* _Instruction A_
In the Lawnboy mower thread, how much money did the poster say they saved on a new electronic ignition module?
* _Instruction B_
Reproduce the part of the Lawnboy mower thread starting with "Hi Guys Model" and going on through "to be replaced.".
* _Instruction C_
Write the next part of the Lawnboy mower thread, picking up where it stops.

# Lawnboy 5 HP mower no spark



## Rpeters123 (Oct 19, 2005)

Hi Guys Model M21ZPR 5 HP 1986? no spark. Does magnetic switch go bad or is it the electronic ignition  CDI unit? Can CDI be fixed I love rube goldberg fixes to save this old man some bucks.


----------



## 30yearTech (Sep 14, 2006)

Disconnect the kill switch lead wire at your module and retest for spark. If it's the magnetic switch thats bad this will isolate it. 

If you still have no spark then the module will have to be replaced.


----------



## Rpeters123 (Oct 19, 2005)

*Got it started*

Thanks for the tip but the mag switch is working OK I checked it with ohmmeter . I checked the gap of mag/cdi to flywheel and it was maybe .011. Gap was speced for .010. So I set it as close to flywheel so it turns with out rubbbing. Set to maybe .002/.003 now it starts first pull. When in doubt try it if broke can not make it worse -I saved $62.00 for new electronic ign. module.


----------



## 30yearTech (Sep 14, 2006)

* _Supplied material_

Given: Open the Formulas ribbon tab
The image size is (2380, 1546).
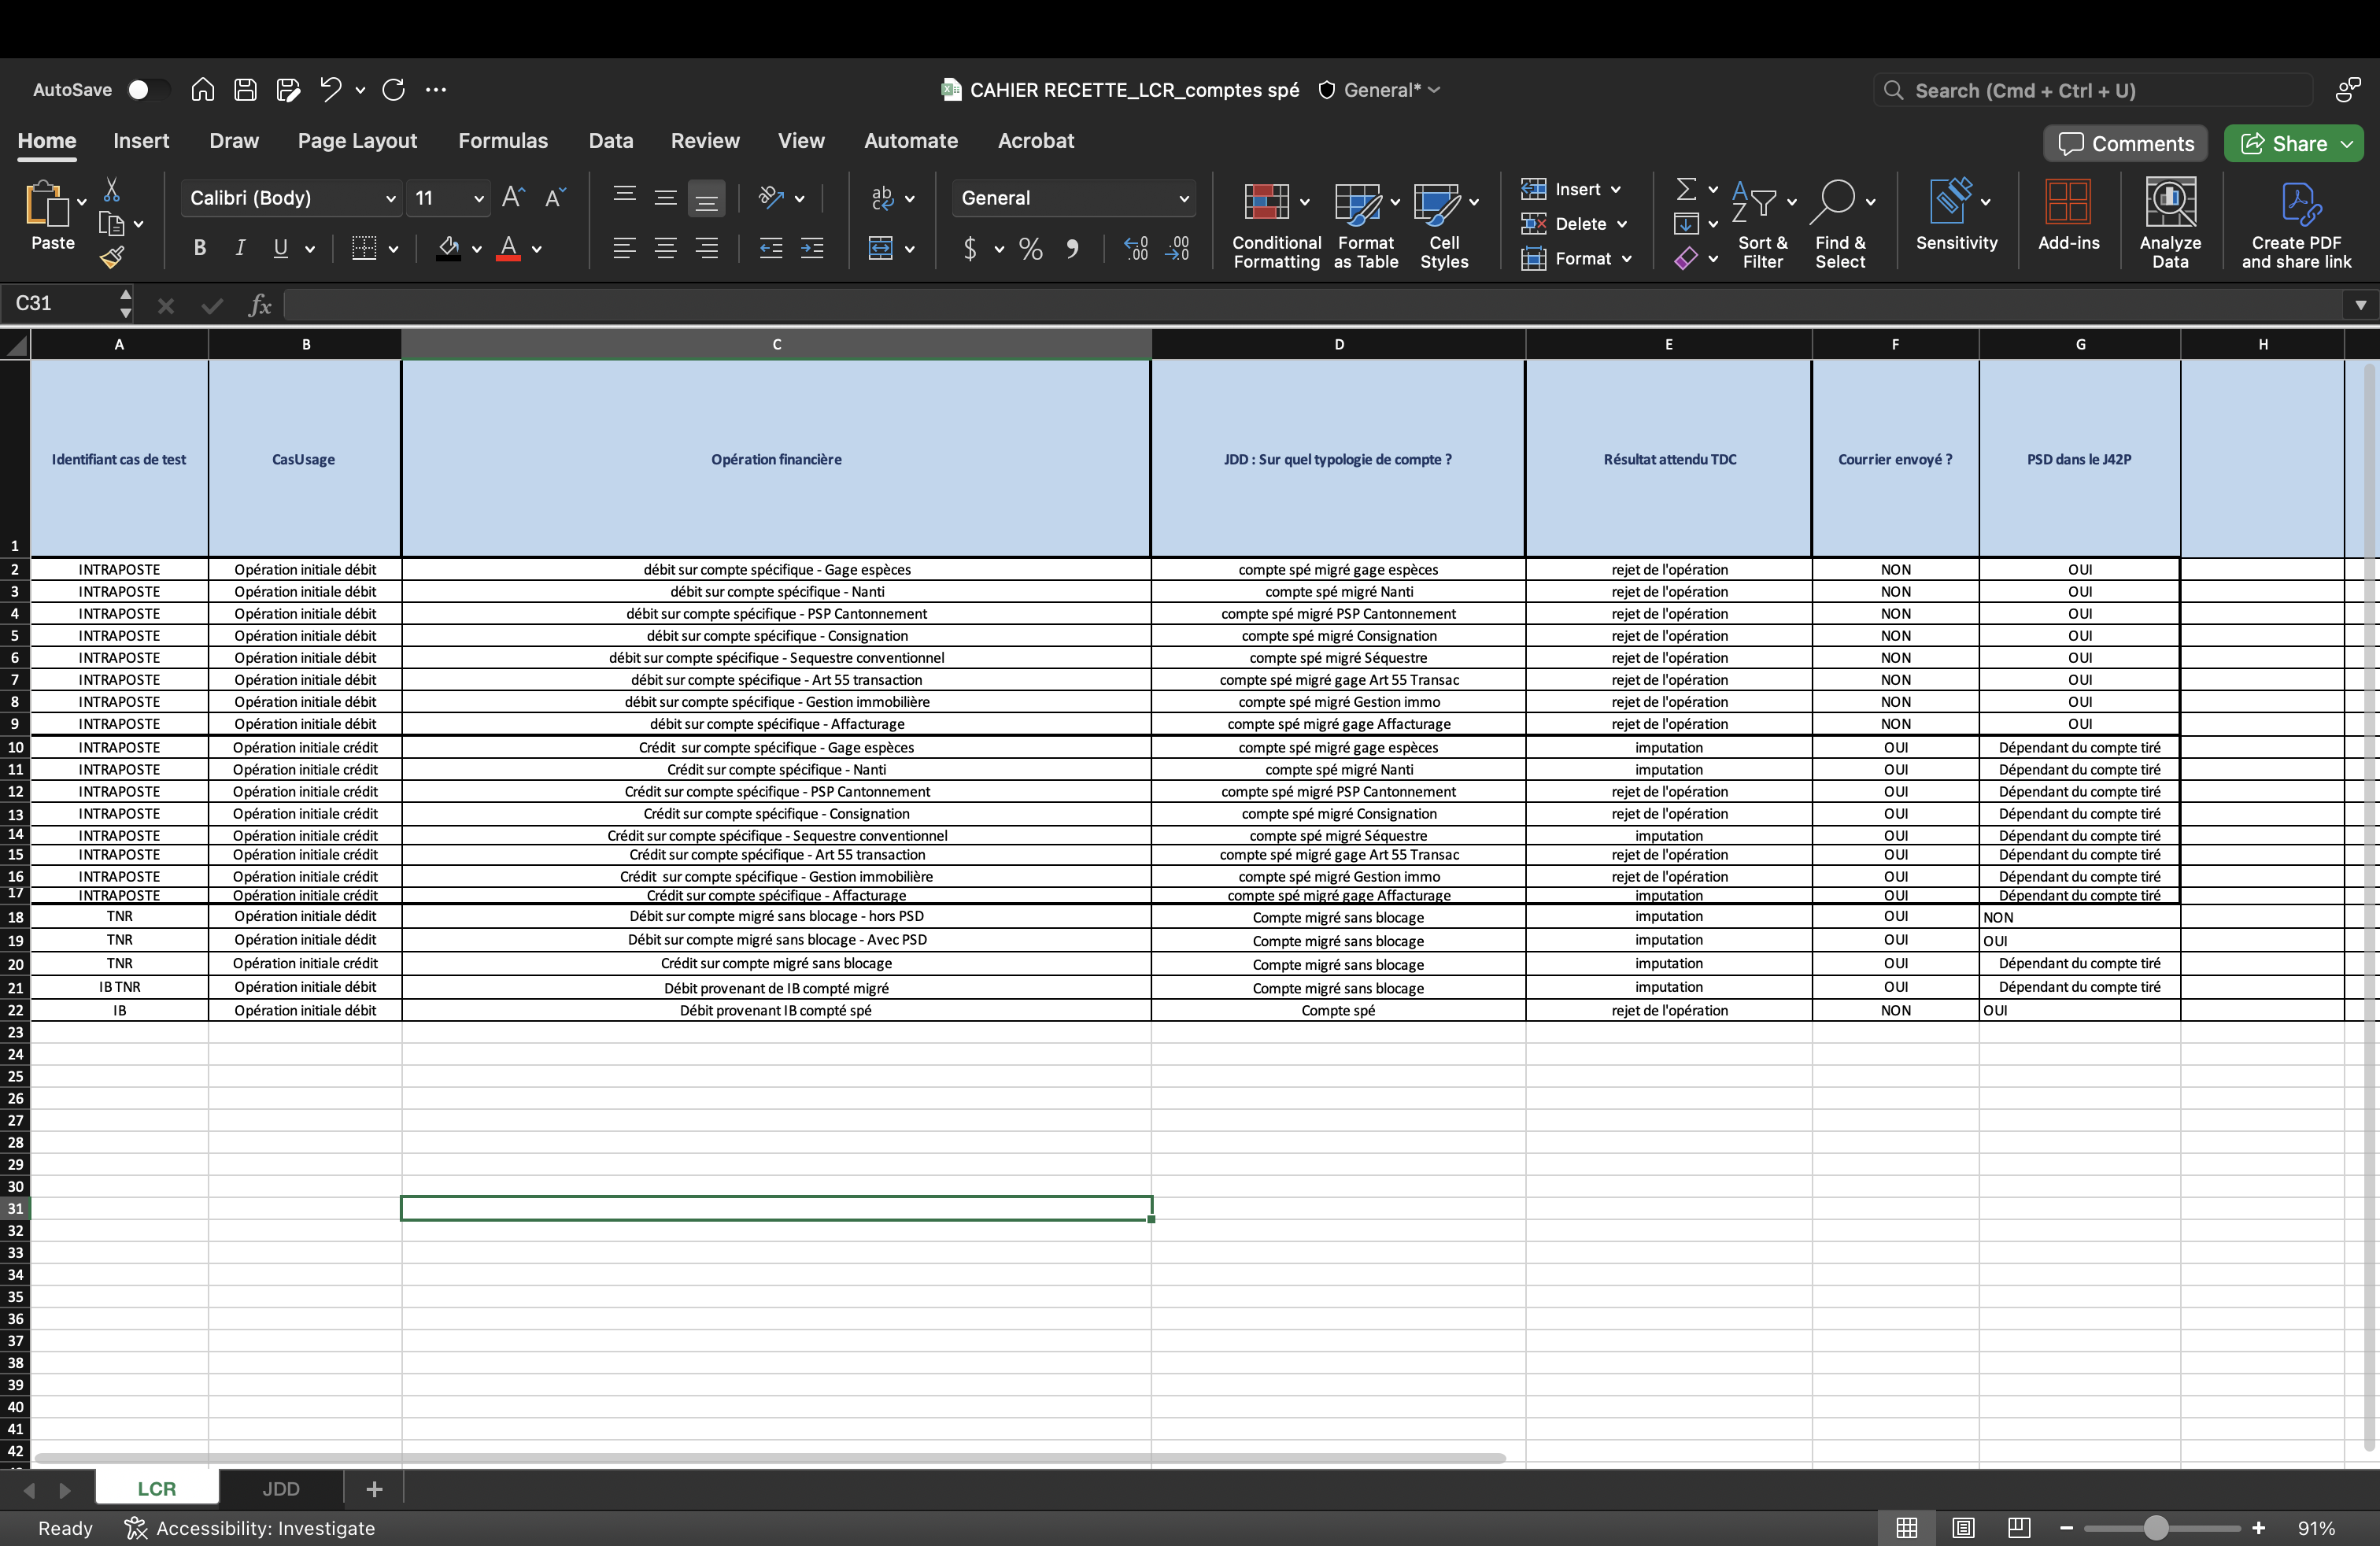Looking at the screenshot, I should click(x=503, y=141).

* _Written answer A_
$62.00

* _Written answer B_
Hi Guys Model M21ZPR 5 HP 1986? no spark. Does magnetic switch go bad or is it the electronic ignition  CDI unit? Can CDI be fixed I love rube goldberg fixes to save this old man some bucks.


----------



## 30yearTech (Sep 14, 2006)

Disconnect the kill switch lead wire at your module and retest for spark. If it's the magnetic switch thats bad this will isolate it. 

If you still have no spark then the module will have to be replaced.

* _Written answer C_
Rpeters123 said:


> Thanks for the tip but the mag switch is working OK I checked it with ohmmeter . I checked the gap of mag/cdi to flywheel and it was maybe .011. Gap was speced for .010. So I set it as close to flywheel so it turns with out rubbbing. Set to maybe .002/.003 now it starts first pull. When in doubt try it if broke can not make it worse -I saved $62.00 for new electronic ign. module.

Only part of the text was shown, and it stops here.